Canada will contribute an additional $30 million to the fight against Ebola, CBC News has learned. The contribution will include equipment, such as mobile labs, as part of a stepped-up international containment strategy to help West Africa limit the spread of the disease.
Members of 8 Wing Trenton load boxes of face shields onto a Hercules aircraft bound for Freetown, Sierra Leone, on Oct. 6. Canada is contributing another $30 million in aid to help contain the Ebola outbreak in West Africa. (Master Cpl. Roy MacLellan/DND Handout/Canadian Press)

Canada will contribute an additional $30 million to the fight against Ebola, CBC News has learned.

The money will flow through established aid agencies.

Canada will contribute more equipment, such as mobile labs. Two mobile labs are already in Africa.

The latest contribution from Canada is part of a stepped-up international containment strategy to help local authorities limit the spread of Ebola in the region.

CBC News has also learned that in the event of a positive Ebola case in Canada, Transport Canada has been asked to provide planes from its fleet to quickly dispatch teams of experts from the Public Health Agency of Canada from Ottawa and the agency's national microbiology laboratory in Winnipeg. 

So far, the Canadian government has committed $35 million to the World Health Organization, the UN and humanitarian aid groups working the effected region.

It has also donated up to $2.5 million worth of personal protective equipment.

As well, the Public Health Agency of Canada has sent two mobile labs to Sierra Leone. One of the lab teams is working with Médecins Sans Frontières to provide rapid diagnosis; the other is helping to improve infection prevention and control procedures.

Canada has also offered to donate a Canadian-developed experimental vaccine, currently undergoing clinical trials, to the WHO.

Amid growing global anxiety about the spread of the virus, Health Minister Rona Ambrose met Wednesday with representatives of the national nurses' union, which has complained of inadequate personal protective gear, training and preparedness for nurses, who would be on the front lines.

Prime Minister Stephen Harper spoke with UN Secretary General Ban Ki-moon, who expressed earlier Wednesday "his appreciation for Canada's contributions to date."

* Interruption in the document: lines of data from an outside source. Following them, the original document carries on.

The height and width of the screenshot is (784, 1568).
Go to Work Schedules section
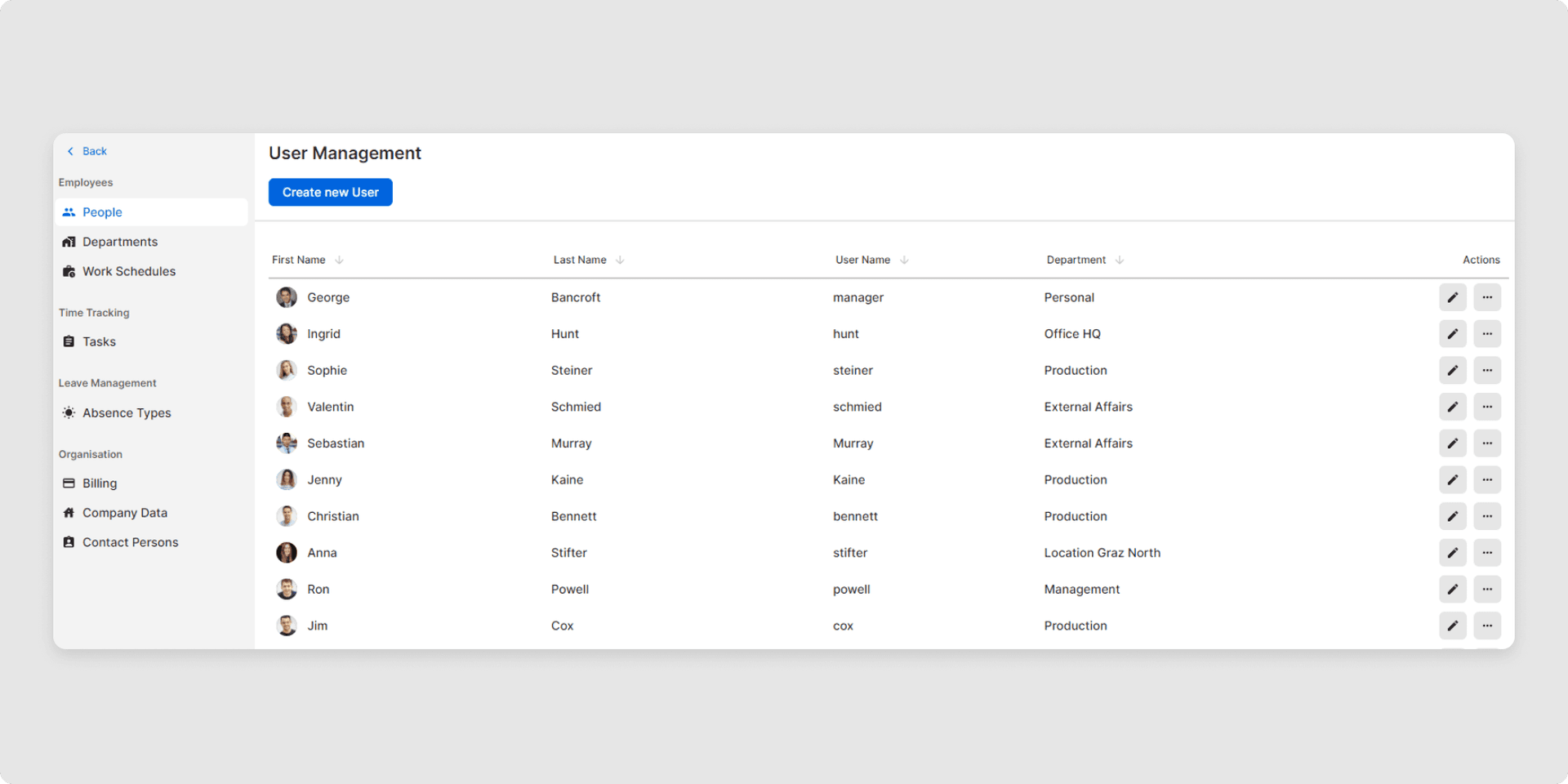(x=128, y=271)
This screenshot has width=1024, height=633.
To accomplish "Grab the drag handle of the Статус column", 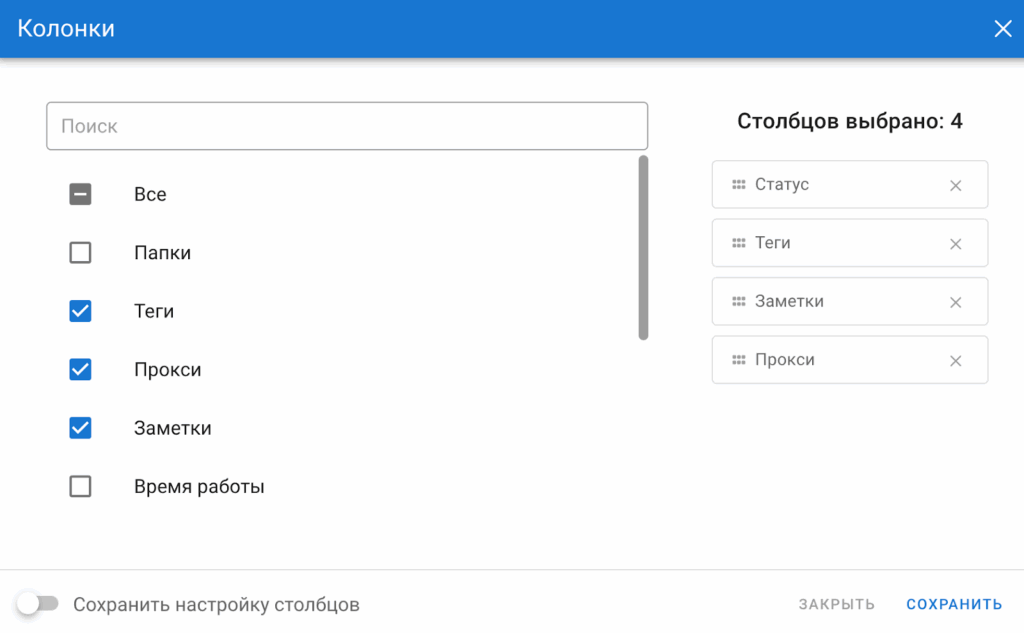I will (x=739, y=185).
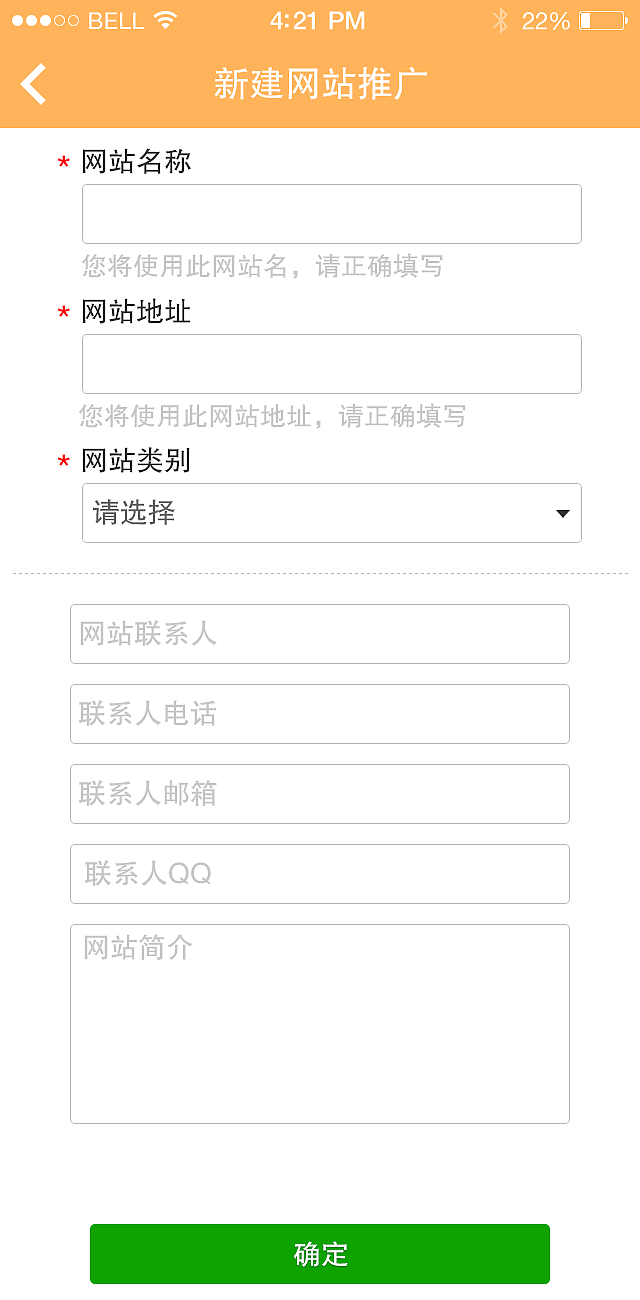Click the 联系人QQ input field
Screen dimensions: 640x1300
point(320,873)
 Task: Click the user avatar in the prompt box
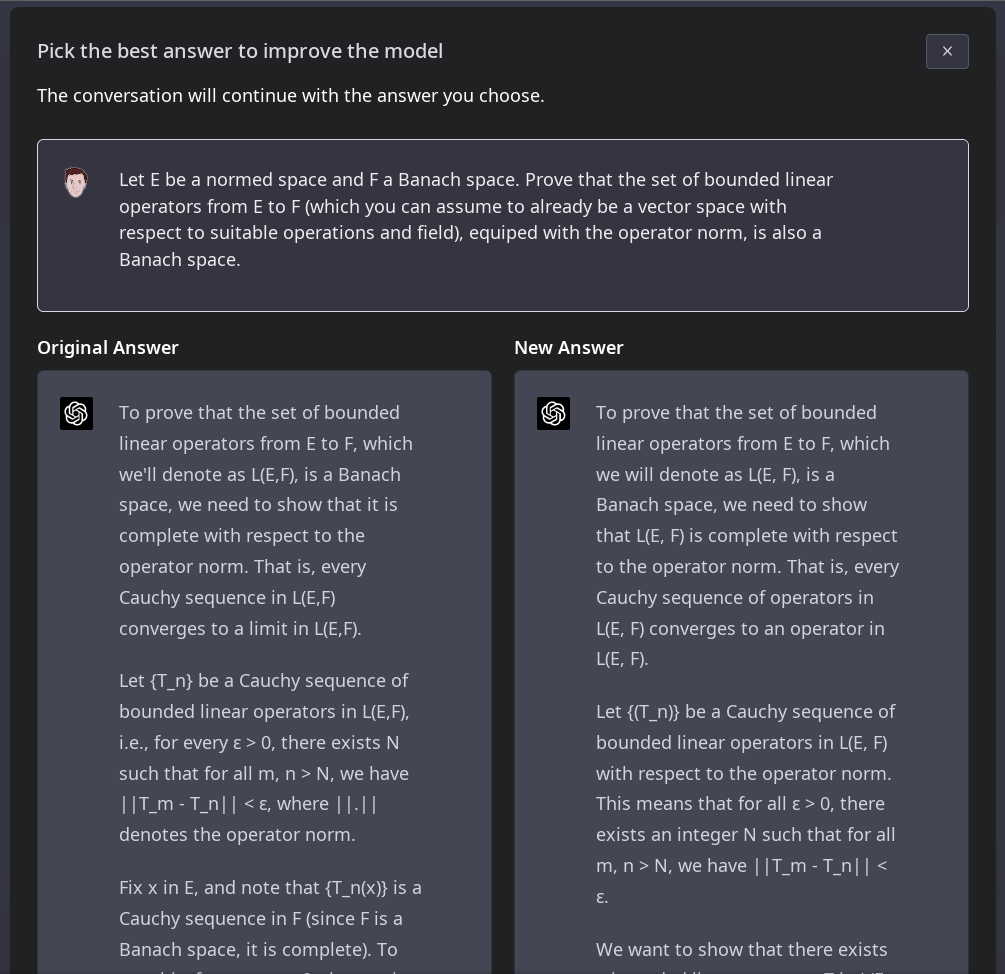pos(75,182)
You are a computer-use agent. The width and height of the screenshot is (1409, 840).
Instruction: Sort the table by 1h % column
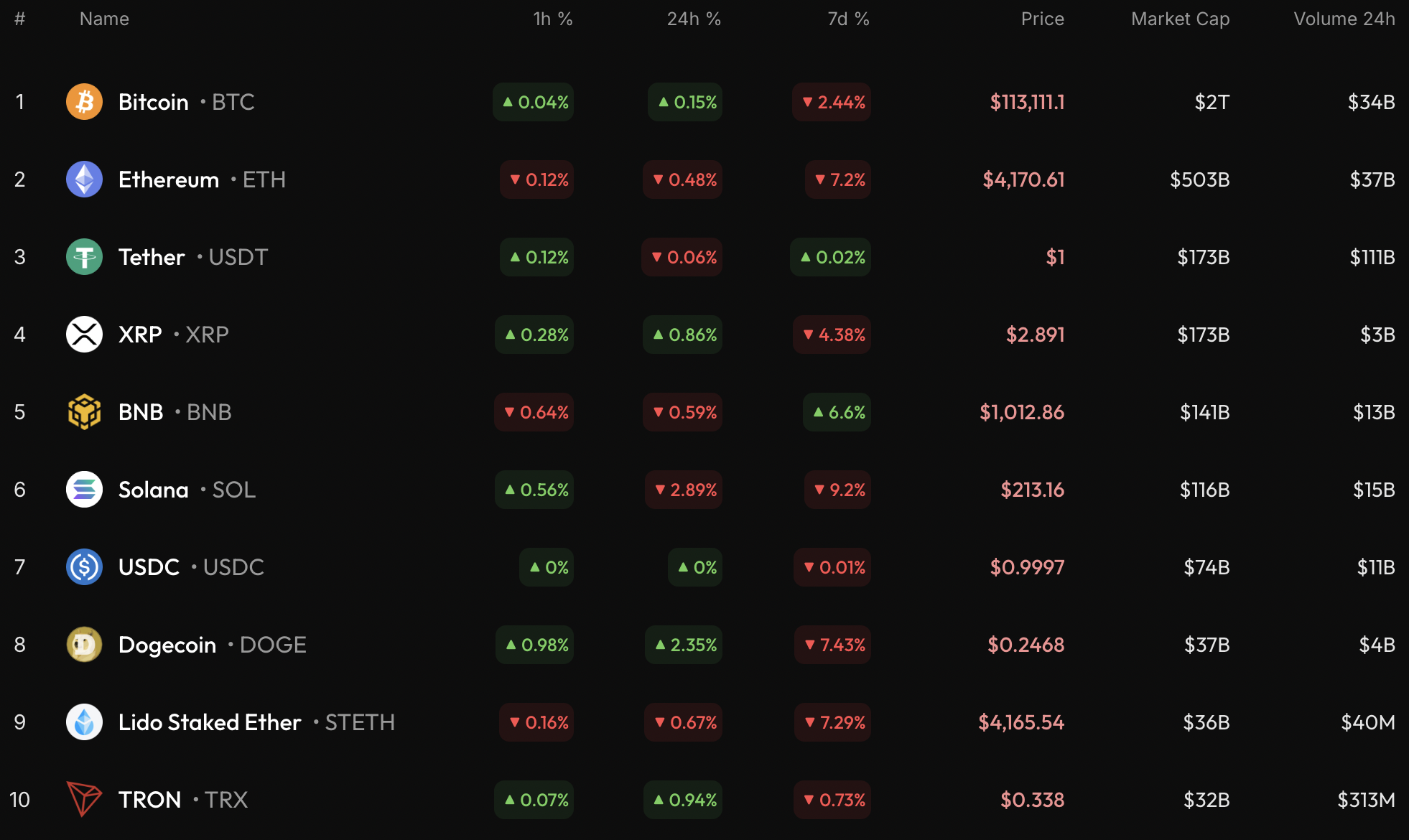pyautogui.click(x=552, y=19)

  • An earlier version of this story said that Transport Canada planes would be dispatched for medical staff from the International Centre for Infectious Diseases in Winnipeg. In fact, the teams that would be transported in the event of a case of Ebola in Canada will be comprised of Public Health Agency of Canada experts based out of Ottawa and the agency's national microbiology laboratory in Winnipeg.